Decide whether each statement agrees with the blog text about an Amnesty International workshop below. Answer yes or no for each, and quote the exact words of the text that decide it.
1. The workshop was designed in English.
2. The students' signatures numbered 141 on 26 completed sheets.
3. The writer received three penicillin injections.

#### TEXT SEGMENT
====================

I personally think that Amnesty’s work is highly important and therefore decided to bring the workshop to the school of my voluntary work here in Peru (Colegio Max Planck). With the children of the secondary, I developed a class starting with an introduction to the topic (What are human rights? Why do we need them and why is it worth fighting for them?) and ended with the writing of the letters.

The results were truly amazing. As I conceptualised the workshop in Spanish, the students participated actively and contributed their own ideas and questions. They showed strong interest in the different cases and were shocked by the incredible injustice in all the places that sometimes are closer to us than expected. Reading their letters left me very touched and a bit upset but proud – I literally could feel the frustration but also the solidarity of the students.

Further down on the page you can find some anonymous examples of the letters and photos of the signed texts. In total, there are 141 signatures on 26 completed sheets and more than 60 individual letters with lots of drawings and even a message in Portuguese among them.

I want to sincerely thank Director Arturo Pareces Javier and Mrs. Elsa Salinas for making this project possible and Mr. Moisès for letting me take his history lessons. And finally thank you students, because you are the ones whose voice can change the future!

https://www.amnesty.org/es/

https://m.facebook.com/story.php?story_fbid=202843203929985&id=100026129212191

I will post further links to more articles on other platforms here soon!

 

Bars, surfing and human rights

Three weeks, several visits at the local hospital and three penicilline injections worked their miracle: I’m finally back among the living and started my routine again as if nothing had happened. There were some nice surprises awaiting such as a more effective Taekwondo training incorporating more fitness elements or a new bus line working as a shortcut for me.

As I still don’t have too much work to do at school, I decided to organise an Amnesty International workshop for the students of the higher classes in order to spread the most basic values human rights stand for. Being part of the annual „Write for Rights“ movement seemed a good opportunity to me to both defend human rights in Peru and sensibilise children for this topic sporadically discussed in school. For further details and photos please visit the separate blog entry!

I also finally came to dedicate more free time to culturally enriching acitivities such as visiting the famous „Huaca del Sol y de la Luna“, another archaeological site of the Moche culture. Not only did I learn lots of new things, I also got to know an artisanal artist, descendent of the Moche, working on ceramics for a living. I even painted some pieces myself and listened to his stories which I enjoyed a lot due to the calm atmosphere in the small village.

====================

#### STORED DATA
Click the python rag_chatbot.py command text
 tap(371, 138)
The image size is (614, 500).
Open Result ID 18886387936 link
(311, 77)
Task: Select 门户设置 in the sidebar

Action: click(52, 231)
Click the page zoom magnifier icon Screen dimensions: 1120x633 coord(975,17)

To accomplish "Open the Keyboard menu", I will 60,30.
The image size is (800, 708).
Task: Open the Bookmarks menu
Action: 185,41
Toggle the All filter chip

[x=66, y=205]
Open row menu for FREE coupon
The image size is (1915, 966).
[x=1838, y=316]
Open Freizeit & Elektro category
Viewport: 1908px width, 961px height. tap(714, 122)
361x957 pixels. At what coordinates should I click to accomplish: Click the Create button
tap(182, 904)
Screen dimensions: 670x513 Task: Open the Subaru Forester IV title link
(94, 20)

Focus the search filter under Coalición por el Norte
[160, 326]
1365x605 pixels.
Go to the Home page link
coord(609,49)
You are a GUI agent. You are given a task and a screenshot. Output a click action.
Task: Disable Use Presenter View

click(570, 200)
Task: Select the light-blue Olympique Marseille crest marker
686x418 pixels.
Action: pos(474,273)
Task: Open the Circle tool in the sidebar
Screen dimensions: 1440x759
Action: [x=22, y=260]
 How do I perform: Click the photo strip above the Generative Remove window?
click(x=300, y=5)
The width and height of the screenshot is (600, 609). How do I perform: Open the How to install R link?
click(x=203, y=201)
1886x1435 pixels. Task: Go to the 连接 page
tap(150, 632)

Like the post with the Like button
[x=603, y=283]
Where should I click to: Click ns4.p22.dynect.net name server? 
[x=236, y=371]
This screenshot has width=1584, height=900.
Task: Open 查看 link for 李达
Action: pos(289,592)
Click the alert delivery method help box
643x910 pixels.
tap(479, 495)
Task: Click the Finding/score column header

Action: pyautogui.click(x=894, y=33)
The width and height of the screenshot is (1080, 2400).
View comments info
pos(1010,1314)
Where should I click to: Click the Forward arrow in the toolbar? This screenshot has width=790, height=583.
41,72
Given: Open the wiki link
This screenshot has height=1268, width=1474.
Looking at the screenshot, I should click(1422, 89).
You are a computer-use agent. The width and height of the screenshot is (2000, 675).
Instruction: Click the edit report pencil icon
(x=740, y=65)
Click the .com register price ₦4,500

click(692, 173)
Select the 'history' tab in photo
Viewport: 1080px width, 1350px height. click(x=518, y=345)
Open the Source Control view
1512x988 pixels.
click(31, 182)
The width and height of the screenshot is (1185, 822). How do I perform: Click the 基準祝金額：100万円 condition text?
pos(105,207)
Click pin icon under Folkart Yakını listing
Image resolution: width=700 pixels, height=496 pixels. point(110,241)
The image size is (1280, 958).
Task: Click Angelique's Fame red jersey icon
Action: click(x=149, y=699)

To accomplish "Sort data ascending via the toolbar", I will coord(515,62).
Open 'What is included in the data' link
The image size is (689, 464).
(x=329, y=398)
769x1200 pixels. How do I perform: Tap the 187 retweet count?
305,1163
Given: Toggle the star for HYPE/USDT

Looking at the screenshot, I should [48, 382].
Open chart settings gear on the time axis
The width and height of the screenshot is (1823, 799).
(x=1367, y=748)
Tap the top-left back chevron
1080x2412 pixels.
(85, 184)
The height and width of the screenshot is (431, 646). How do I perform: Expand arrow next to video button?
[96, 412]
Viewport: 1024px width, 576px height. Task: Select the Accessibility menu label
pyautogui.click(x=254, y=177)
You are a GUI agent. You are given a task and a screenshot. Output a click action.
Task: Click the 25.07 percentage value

====================

#### THE COMPLETED TASK
1. No: "As I conceptualised the workshop in Spanish"
2. Yes: "In total, there are 141 signatures on 26 completed sheets"
3. Yes: "three penicilline injections"